─── DATA RECORDS
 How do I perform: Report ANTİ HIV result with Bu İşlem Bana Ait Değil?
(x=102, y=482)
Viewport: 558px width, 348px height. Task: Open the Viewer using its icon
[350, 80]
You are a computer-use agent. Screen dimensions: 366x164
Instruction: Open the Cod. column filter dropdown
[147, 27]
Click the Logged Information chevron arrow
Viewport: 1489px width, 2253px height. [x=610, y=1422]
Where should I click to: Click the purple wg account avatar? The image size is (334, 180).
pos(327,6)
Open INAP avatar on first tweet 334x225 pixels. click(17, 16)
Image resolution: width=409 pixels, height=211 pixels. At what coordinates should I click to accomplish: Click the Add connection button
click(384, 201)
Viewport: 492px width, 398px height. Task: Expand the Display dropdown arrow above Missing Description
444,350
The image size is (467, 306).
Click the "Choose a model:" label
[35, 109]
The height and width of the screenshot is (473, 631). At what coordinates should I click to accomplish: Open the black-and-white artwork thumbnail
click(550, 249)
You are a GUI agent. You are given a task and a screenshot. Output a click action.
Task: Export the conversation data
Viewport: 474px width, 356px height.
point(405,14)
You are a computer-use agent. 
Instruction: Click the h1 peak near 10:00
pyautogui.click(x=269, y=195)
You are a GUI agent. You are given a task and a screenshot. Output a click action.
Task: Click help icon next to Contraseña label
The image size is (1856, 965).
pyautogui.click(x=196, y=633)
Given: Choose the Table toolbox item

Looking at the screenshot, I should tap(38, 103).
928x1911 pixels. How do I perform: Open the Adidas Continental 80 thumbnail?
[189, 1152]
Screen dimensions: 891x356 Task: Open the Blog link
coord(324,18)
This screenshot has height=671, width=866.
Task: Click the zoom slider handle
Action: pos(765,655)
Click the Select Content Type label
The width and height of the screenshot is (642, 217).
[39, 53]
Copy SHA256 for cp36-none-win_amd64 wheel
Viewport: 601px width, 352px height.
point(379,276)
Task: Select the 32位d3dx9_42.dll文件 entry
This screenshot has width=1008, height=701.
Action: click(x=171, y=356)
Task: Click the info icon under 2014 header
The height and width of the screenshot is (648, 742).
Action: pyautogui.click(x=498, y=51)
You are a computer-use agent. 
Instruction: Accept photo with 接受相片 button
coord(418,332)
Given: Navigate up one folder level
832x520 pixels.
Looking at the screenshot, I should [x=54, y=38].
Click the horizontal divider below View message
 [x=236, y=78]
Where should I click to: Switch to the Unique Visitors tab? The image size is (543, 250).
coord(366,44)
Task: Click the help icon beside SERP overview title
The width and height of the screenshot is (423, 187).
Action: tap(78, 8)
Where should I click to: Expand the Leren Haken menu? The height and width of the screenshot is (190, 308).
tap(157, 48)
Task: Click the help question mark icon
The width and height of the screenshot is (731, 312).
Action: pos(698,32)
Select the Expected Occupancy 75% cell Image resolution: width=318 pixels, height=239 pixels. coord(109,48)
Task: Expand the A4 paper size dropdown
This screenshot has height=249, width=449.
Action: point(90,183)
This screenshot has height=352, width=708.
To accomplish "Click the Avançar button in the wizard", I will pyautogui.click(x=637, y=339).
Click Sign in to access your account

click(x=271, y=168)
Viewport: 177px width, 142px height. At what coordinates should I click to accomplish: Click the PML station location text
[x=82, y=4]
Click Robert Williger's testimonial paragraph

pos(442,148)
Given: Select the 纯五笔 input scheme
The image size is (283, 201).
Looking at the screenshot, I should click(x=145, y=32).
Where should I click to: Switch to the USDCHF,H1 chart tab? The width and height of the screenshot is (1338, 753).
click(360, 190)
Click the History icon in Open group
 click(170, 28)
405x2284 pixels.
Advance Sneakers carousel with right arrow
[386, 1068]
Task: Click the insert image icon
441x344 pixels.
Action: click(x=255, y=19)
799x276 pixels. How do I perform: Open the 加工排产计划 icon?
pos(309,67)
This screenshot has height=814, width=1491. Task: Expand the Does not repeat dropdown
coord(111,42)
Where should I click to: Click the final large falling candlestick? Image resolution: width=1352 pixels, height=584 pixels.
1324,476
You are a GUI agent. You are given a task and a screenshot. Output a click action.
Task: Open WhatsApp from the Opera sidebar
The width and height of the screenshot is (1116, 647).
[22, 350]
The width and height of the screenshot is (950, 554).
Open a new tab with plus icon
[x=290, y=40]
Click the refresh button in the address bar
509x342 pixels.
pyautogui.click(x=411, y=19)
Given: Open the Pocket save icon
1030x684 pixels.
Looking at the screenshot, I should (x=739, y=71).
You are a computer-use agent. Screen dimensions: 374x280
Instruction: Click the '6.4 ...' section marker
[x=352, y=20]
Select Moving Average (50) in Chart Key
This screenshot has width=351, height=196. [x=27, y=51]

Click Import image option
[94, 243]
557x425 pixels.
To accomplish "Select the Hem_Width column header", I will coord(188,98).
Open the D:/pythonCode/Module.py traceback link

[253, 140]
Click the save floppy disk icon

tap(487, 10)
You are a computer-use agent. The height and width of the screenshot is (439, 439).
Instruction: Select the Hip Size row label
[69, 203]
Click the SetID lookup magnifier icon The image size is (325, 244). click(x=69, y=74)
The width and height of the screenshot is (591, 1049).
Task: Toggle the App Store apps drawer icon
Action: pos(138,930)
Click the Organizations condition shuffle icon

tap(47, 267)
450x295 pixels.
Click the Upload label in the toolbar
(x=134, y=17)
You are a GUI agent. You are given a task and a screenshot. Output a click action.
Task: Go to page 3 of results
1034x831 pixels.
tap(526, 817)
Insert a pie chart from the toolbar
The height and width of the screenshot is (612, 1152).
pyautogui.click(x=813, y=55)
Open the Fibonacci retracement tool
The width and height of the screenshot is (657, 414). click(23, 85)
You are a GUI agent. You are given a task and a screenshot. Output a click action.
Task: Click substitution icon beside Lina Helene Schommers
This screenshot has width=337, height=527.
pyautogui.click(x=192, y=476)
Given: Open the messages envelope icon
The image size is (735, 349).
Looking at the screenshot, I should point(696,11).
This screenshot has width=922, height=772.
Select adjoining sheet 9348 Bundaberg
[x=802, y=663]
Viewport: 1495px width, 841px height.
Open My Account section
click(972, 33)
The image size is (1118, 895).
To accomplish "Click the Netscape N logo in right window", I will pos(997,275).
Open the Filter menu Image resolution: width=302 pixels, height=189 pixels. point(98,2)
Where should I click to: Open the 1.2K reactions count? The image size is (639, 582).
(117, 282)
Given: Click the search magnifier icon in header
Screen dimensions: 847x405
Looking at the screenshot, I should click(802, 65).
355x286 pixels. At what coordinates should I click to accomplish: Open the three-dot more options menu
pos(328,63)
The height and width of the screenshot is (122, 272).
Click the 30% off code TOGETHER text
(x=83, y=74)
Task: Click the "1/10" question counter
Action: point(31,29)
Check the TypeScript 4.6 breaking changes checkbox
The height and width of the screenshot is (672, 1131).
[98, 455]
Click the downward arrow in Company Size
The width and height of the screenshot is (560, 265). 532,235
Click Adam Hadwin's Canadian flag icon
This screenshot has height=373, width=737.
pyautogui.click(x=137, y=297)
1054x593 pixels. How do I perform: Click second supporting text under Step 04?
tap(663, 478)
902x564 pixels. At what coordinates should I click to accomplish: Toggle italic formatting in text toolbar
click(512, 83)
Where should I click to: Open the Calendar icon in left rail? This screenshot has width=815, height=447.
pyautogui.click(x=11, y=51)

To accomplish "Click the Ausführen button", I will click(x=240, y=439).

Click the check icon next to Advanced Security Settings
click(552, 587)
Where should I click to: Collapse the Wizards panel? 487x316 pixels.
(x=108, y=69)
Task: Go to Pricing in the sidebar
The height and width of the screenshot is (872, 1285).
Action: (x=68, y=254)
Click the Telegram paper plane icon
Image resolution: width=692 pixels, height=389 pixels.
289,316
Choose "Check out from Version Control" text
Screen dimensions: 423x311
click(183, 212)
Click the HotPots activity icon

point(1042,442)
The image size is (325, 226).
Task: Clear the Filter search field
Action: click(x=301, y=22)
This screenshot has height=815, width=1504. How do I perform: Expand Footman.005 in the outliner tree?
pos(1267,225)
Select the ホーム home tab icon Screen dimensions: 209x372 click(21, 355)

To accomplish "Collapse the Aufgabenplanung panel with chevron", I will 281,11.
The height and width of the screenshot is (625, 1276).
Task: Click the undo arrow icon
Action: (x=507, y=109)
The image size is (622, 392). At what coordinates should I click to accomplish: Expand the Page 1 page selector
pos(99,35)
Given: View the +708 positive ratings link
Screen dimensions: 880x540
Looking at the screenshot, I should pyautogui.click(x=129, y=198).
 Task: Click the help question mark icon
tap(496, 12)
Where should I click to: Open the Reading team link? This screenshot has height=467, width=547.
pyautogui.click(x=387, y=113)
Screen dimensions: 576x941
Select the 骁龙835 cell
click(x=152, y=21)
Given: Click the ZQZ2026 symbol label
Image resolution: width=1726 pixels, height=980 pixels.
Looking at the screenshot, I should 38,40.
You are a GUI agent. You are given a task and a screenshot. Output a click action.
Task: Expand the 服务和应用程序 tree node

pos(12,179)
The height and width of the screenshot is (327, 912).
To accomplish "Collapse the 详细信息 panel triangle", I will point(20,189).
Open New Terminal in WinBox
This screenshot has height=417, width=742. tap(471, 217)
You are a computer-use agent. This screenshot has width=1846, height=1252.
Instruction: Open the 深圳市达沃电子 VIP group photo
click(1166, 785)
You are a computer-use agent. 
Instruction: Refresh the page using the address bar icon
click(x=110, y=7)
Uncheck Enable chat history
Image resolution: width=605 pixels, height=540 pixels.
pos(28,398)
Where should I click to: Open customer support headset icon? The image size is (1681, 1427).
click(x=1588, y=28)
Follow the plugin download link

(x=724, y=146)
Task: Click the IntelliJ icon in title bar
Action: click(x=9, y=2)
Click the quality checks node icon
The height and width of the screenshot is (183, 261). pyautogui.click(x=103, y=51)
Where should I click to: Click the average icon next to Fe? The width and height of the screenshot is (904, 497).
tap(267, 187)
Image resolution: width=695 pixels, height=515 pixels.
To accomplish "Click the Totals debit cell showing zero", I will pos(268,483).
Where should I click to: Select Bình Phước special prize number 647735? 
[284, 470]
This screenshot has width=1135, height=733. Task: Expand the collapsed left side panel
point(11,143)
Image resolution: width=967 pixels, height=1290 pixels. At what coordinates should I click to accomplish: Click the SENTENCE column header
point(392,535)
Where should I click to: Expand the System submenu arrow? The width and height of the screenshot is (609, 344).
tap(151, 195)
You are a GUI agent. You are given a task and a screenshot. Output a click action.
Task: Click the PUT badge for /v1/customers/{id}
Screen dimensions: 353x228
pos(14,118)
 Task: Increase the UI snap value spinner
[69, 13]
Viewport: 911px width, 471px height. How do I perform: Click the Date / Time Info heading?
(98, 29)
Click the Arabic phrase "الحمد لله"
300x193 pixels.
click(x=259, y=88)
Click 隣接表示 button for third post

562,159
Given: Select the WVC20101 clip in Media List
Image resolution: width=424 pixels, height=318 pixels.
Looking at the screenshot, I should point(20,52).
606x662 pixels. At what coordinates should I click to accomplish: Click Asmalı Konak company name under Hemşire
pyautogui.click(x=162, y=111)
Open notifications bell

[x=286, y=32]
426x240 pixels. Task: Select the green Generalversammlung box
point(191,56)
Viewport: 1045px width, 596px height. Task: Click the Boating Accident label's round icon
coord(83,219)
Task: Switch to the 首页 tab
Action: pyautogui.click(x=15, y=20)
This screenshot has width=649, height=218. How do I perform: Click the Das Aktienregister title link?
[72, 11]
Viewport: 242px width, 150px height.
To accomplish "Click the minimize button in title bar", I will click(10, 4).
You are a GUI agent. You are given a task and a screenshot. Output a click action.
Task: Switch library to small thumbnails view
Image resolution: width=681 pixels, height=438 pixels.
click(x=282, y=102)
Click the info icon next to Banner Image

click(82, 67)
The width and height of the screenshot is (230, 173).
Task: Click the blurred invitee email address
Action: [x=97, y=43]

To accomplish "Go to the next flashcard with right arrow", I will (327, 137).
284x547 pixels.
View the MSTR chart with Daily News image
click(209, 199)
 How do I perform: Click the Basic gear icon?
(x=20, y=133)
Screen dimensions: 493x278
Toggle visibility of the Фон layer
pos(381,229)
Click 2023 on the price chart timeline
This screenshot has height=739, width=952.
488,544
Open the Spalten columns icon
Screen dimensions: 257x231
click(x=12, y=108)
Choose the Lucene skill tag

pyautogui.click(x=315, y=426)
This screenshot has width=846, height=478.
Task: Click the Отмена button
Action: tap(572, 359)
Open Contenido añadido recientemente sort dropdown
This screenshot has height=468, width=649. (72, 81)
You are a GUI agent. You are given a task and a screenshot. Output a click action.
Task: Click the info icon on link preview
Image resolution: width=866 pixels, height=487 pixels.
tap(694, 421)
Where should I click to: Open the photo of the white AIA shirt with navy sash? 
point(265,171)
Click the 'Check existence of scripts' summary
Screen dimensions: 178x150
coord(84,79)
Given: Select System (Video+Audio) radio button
──────
**EXERCISE OBJECTIVE**
Check every line of the data above for the string "beside", and copy those that have it.

**TASK OUTPUT**
Task: Click the help icon beside SERP overview title
Task: Click substitution icon beside Lina Helene Schommers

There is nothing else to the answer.